Results and Discussion
Figure 1 illustrates the allowed disrotatory transition structures of the ring closures of 1,3,5-hexatriene 1 and those of its 1-aza analogue 2. Whereas the electrocyclization of 1,3,5-hexatriene proceeds through a Cs symmetric boat-like geometry, the transition structures for the corresponding azaelectrocyclization are of lower symmetry; the structures are distorted such that the nitrogen of the azatriene appears to “approach” the C-terminus of the azatriene from above or below the plane of the terminal double bond. According to our previous work, this distortion allows the lone pair of the imine nitrogen to overlap with triene π system, stabilizing the transition state. Lone pair conjugation of this sort is largely responsible for ~ 107-fold (at 298.15 K, see Figure 1 for free energies of activation) increase in reactivity of 1-azahexa-1,3,5-triene relative to 1,3,5-hexatriene.24
Figure 1.
The thermally allowed disrotatory transition structures and activation free energies of the ring closures of 1,3,5-hexatriene and 1-azahexa-1,3,5-triene. Energies are Gibbs free energies in kcal mol−1.
1-azatriene 3 is representative of the substrates examined by Hsung and coworkers.1 It features a number of C–C single bonds capable of free rotation; thus, to reduce the number of conformations that needed to be sampled we examined the simplified trienes, 5a–c, 6, and 7, shown in Scheme 2. In all cases, three rotameric transition states were found for each of the disrotatory modes of ring closure (see Figure 2). We labeled these transition states based on the position of the alkoxy substituent with respect the terminal alkene of the azatriene, nomenclature previously used to describe stereoselective additions to alkenes bearing allylic stereocenters.25
Scheme 2.
A representative azaelectrocyclization and model substrates examined computationally.
Figure 2.
Newman projections of the C5–C6 bond of the M06-2X/6–31+G(d,p)-optimized transition state conformers for the ring closure of 5a. ΔΔG‡ values are reported in kcal mol−1.
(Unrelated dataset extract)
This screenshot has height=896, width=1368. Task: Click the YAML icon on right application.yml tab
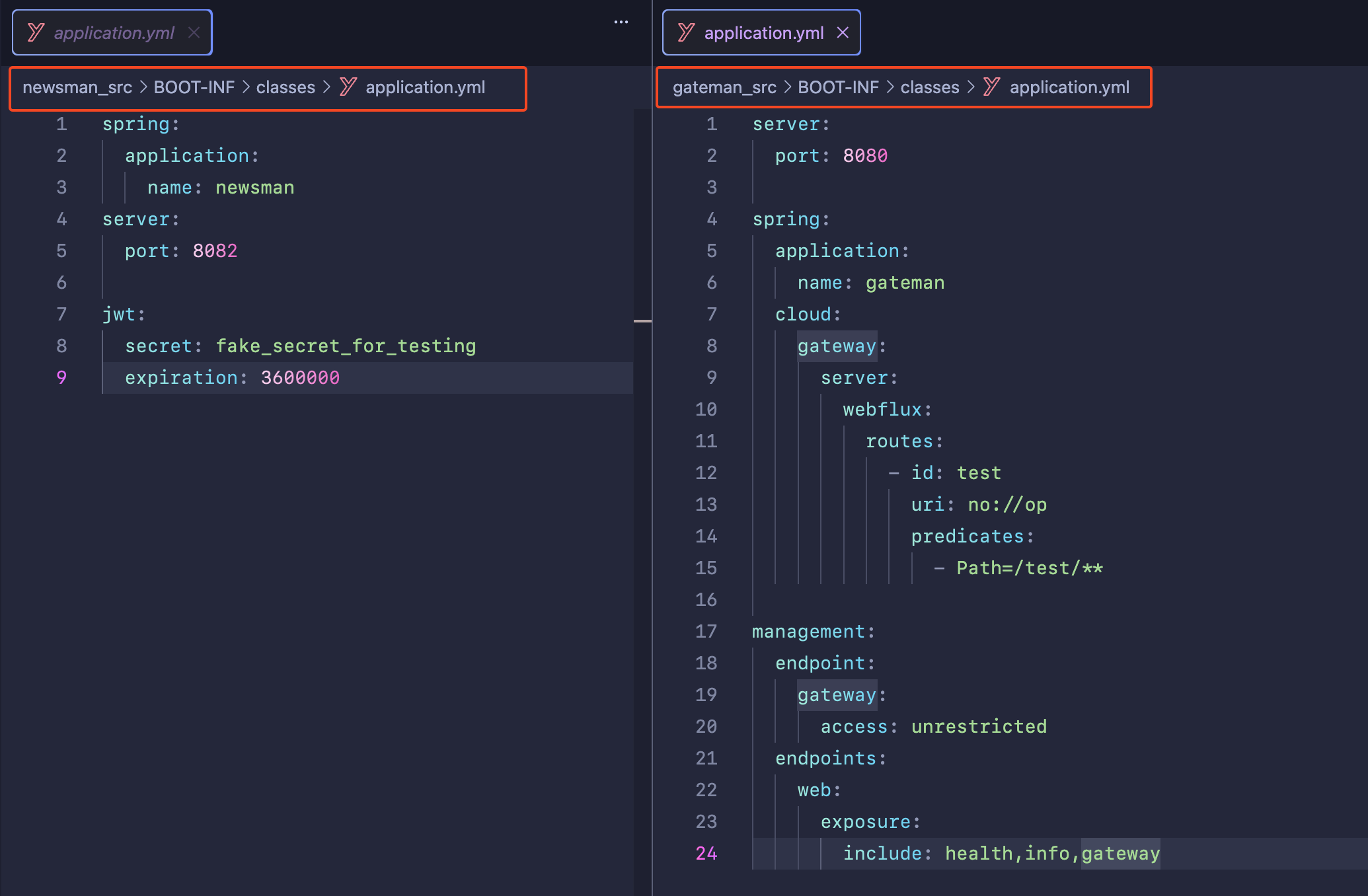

For both disrotatory modes of ring closure of 5a, the transition states in which the alkoxy substituent in the inside position (see Figure 2) are most stable. A gauche effect is responsible for this conformational preference. In the TS5ain1 and TS5ain2, the forming C–N bond and the C–O bond between the alkoxy substituent and the allylic stereocenter are antiperiplanar to σ-donating bonds (C–C and C–H bonds, respectively) and gauche to one another. The anti transition state conformers TS5aanti1 and TS5aanti2, which do not have these favorable donor-acceptor interactions, and are both about 2 kcal mol−1 higher in energy. The outside-alkoxy transition states (TS5aout1 and TS5aout2) also have a gauche arrangement of the C–O and forming C–N bonds and as a result are more stable than the anti transition structures. However, these transition structures are higher in energy than TS5ain1 and TS5ain2 due to electrostatic repulsion between the oxygen of the alkoxy group and the azatriene nitrogen. The O–N interatomic distances are shorter in the outside transition state conformer than the corresponding inside transition structures.
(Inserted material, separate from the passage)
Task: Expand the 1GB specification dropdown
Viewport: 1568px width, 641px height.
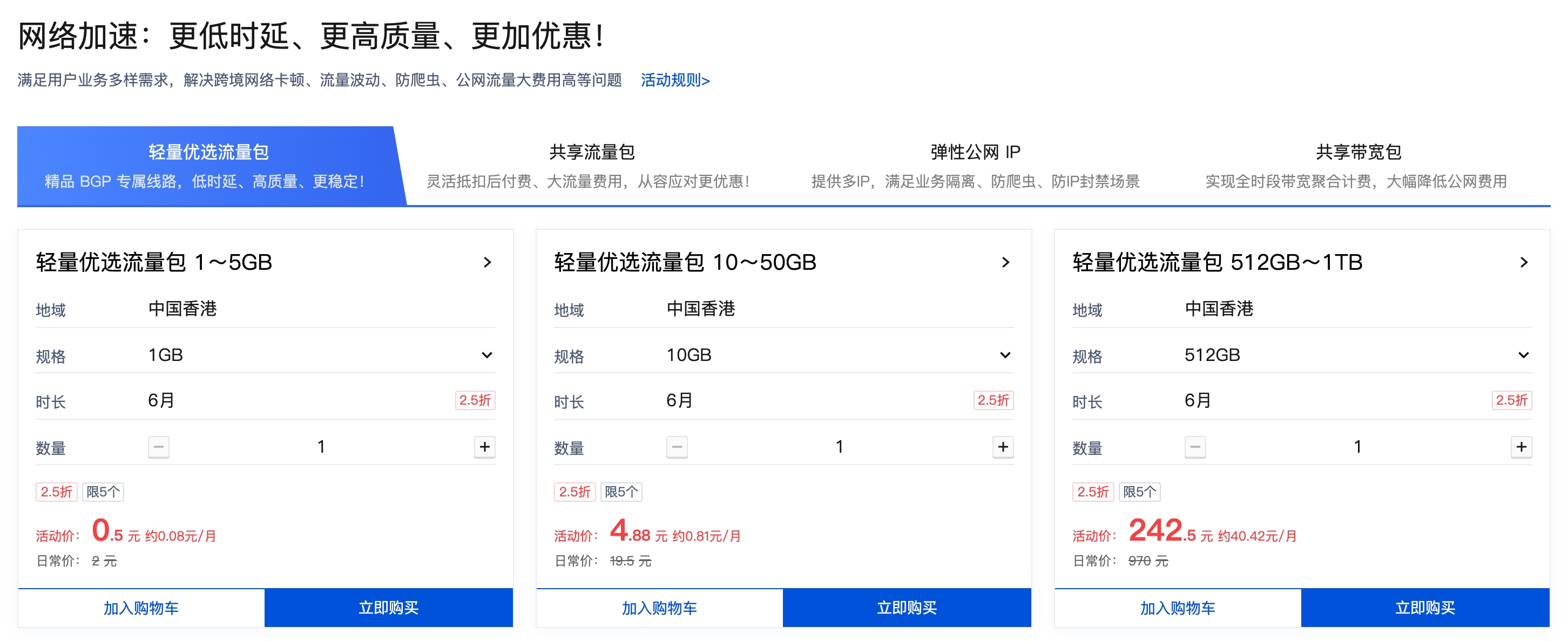Action: pyautogui.click(x=486, y=354)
The gauche effect described above differs from a ground state gauche effect26,27 in that one of the C–X σ acceptors is a bond that is only partially formed in the transition state. For this reason, we have termed this hyperconjugative effect a “transition state gauche effect”. For these chiral azatrienes, it is the gauche relationship between forming C–N and the vicinal C–X bonds at the allylic position of the triene that is ultimately responsible for stereoinduction (Scheme 3). Transition state gauche effects of this type are likely general phenomena, and may be responsible for the stereoselectivity of other reactions involving alkenes that possessing an allylic σ acceptor. The “inside-alkoxy” effect invoked by Houk25,28–31 and others32 to rationalize the stereoselectivities of 1,3-dipolar cycloadditions of nitrones and nitrile oxides and chiral allyl ethers is now recognized to be one case of this more general stereochemicial model.
Scheme 3.
Newman projections illustrating the ground state and transition state gauche effects.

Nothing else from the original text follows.